Meeting in LA


  1. Looks nice.

  2. Matthew Lickona says

    That's what LA is all about.

  3. Rufus McCain says

    That's what Spokane is all about, too.

  4. cubeland mystic says

    Why are you in LA? There's a meeting and you are there. Why?

    It's not easy for a father of five or six kids to just drive up to LA. Unless you flew. Did you fly? Who paid for it and why?

    Who's buying lunch and where?

  5. Matthew Lickona says

    Spokane in a landslide!


    I go up to LA for meetings now and then.

    Nothing ever comes of it, so I try not to yammer too much. I'm good at getting in the door, not so good at closing the deal.

    We'll see.

    I drove. There was no lunch. Got a flat trying to get back on the highway to go home. Long day.

  6. Read – or reread the section on Conrad's "bad day" in Man in Full – and you'll feel better.

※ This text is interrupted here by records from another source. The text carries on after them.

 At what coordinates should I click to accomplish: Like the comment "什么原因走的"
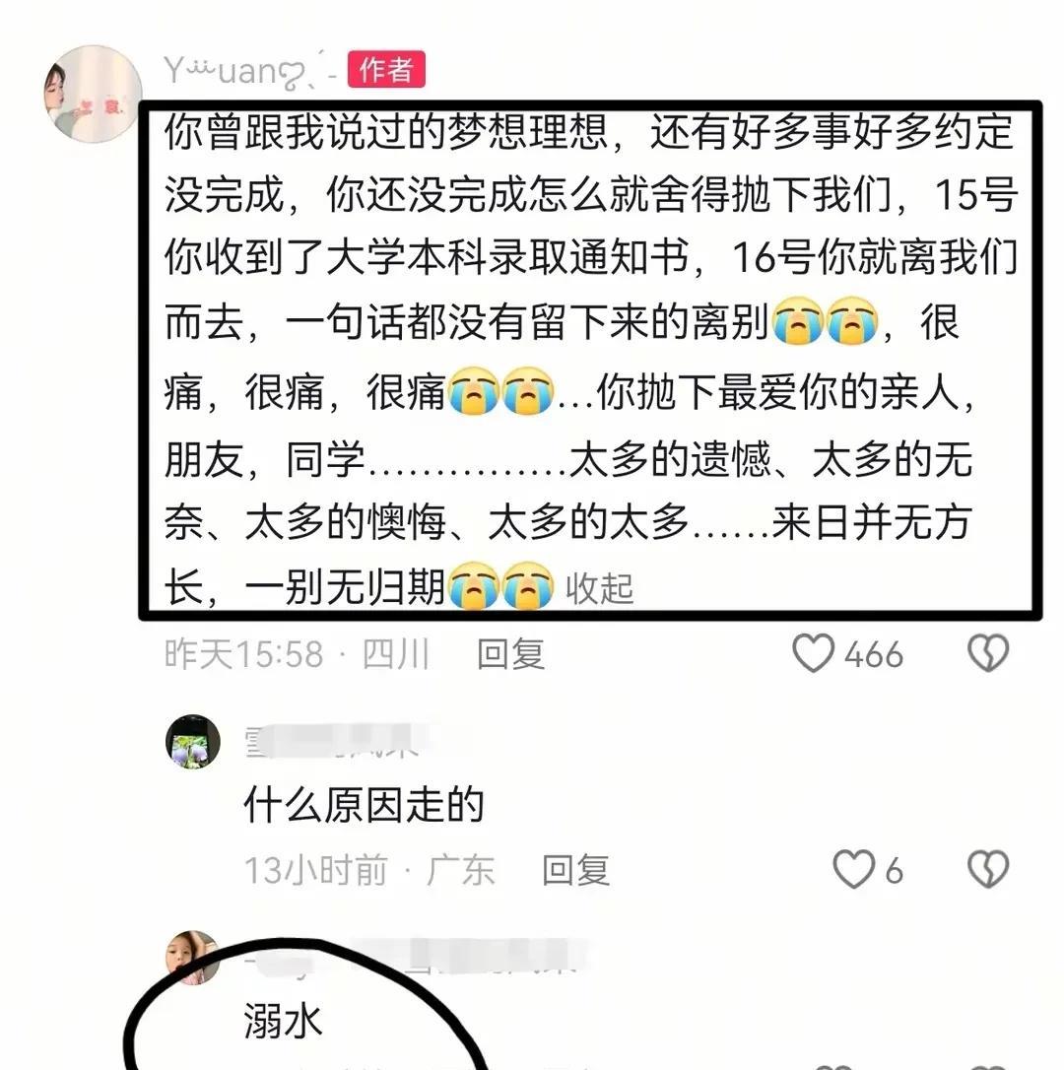[x=852, y=869]
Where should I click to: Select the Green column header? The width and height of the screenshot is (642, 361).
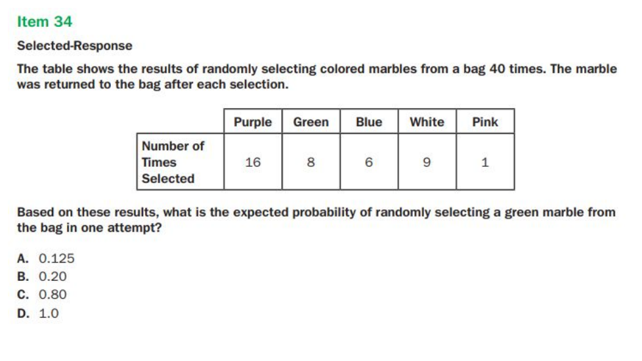[x=310, y=122]
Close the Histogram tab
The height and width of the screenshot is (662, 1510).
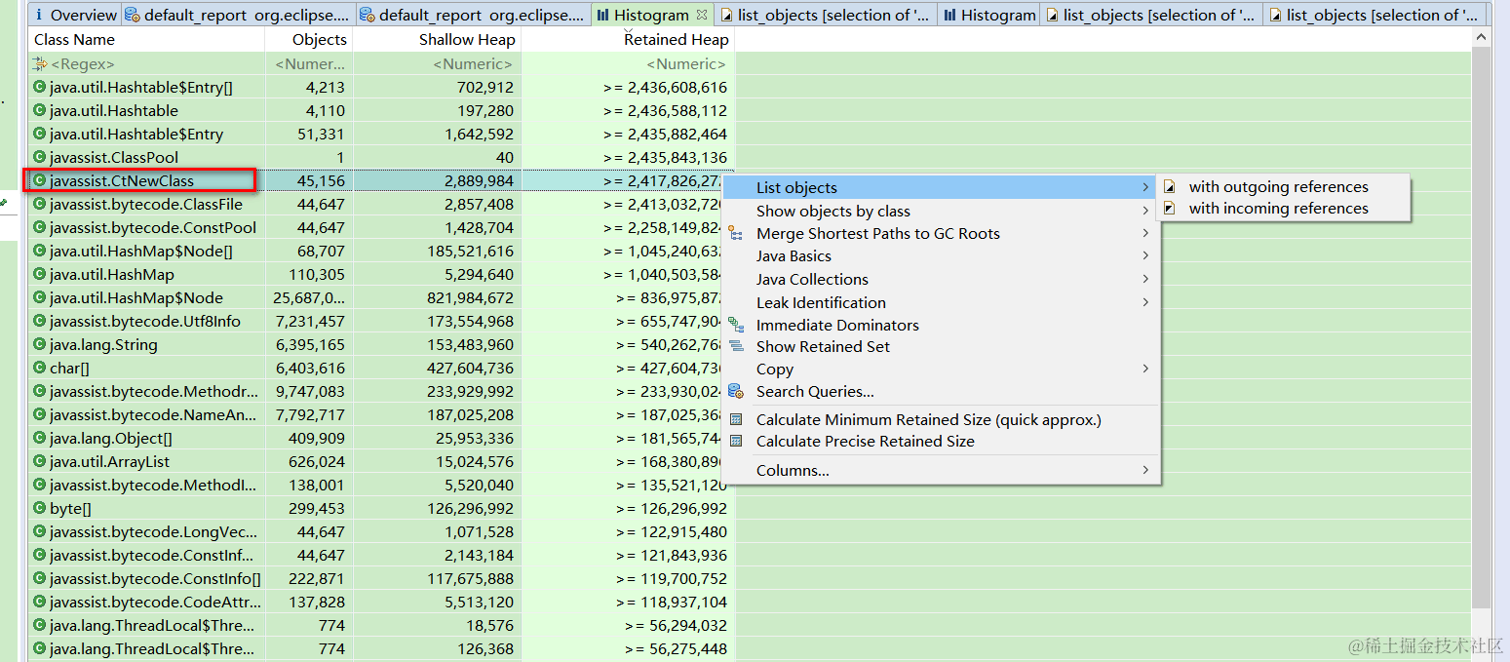coord(702,15)
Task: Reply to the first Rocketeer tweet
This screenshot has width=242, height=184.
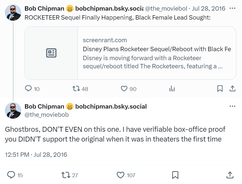Action: click(29, 89)
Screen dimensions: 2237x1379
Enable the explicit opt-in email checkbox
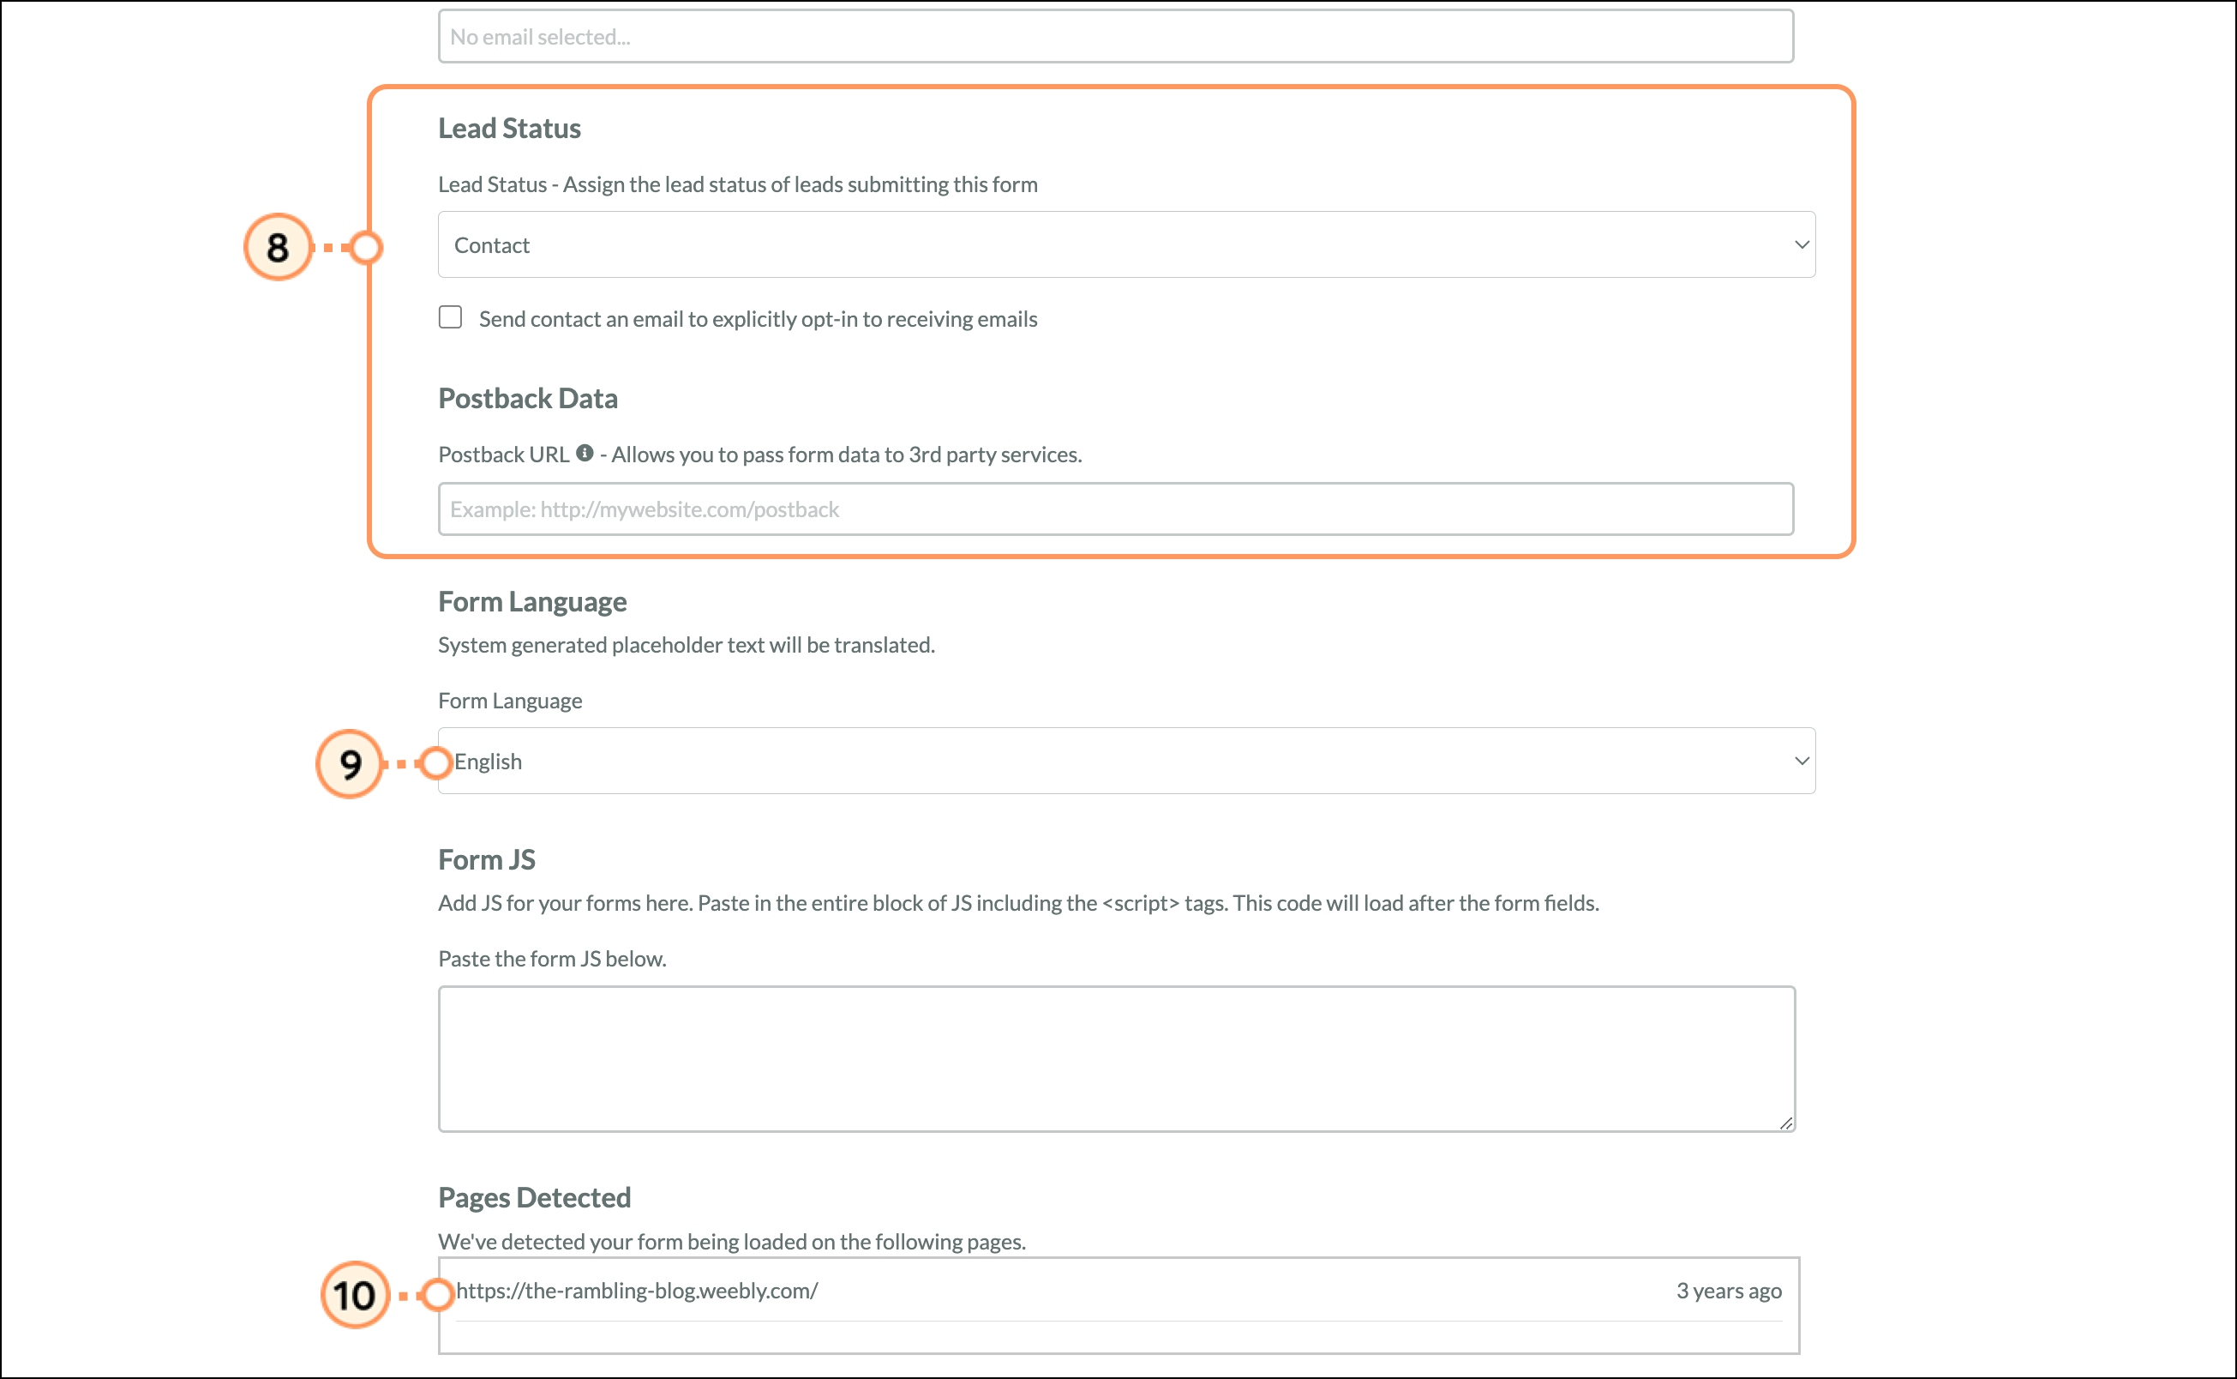[x=450, y=317]
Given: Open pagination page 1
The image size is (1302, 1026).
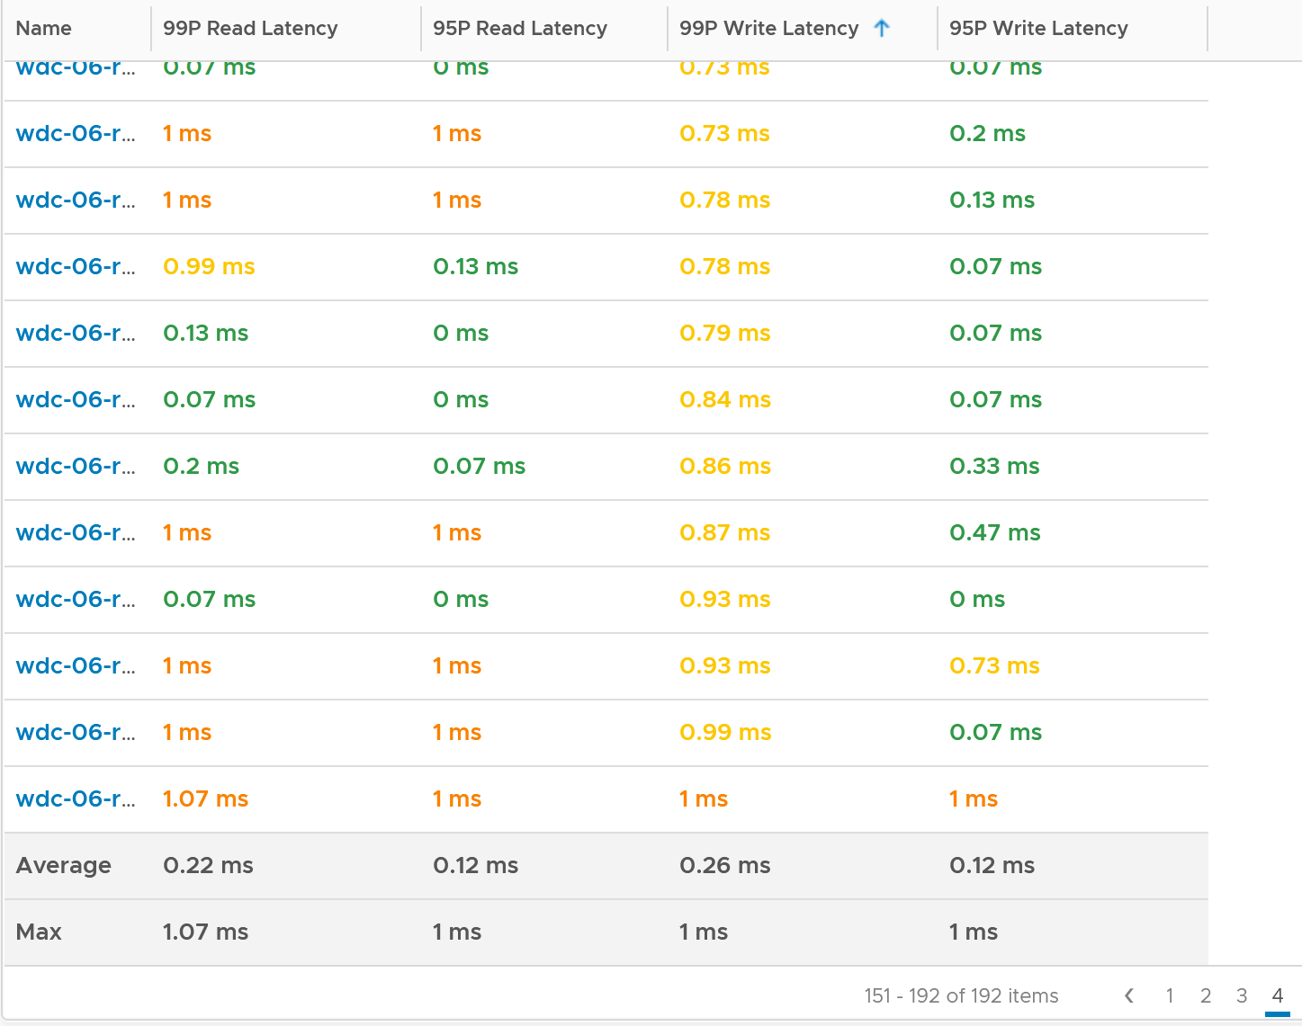Looking at the screenshot, I should pyautogui.click(x=1170, y=995).
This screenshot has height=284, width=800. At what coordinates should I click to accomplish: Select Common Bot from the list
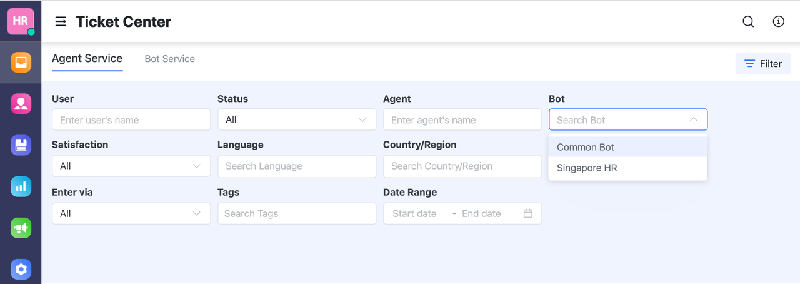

    Then have a high octane cocktail and forget everything up to but not including the moment you walked in the door of your house.


  7. Jonathan Webb says

    Was it for a TV or movie deal? Did you eat a white egg omelet? Pick at it.

  8. Southern Expat says

    It's really too bad we haven't gotten around to purchasing the corporate jet. Would give you more time for omelet-picking, less time on the road.

  9. Rufus McCain says

    I've been looking on Craigslist.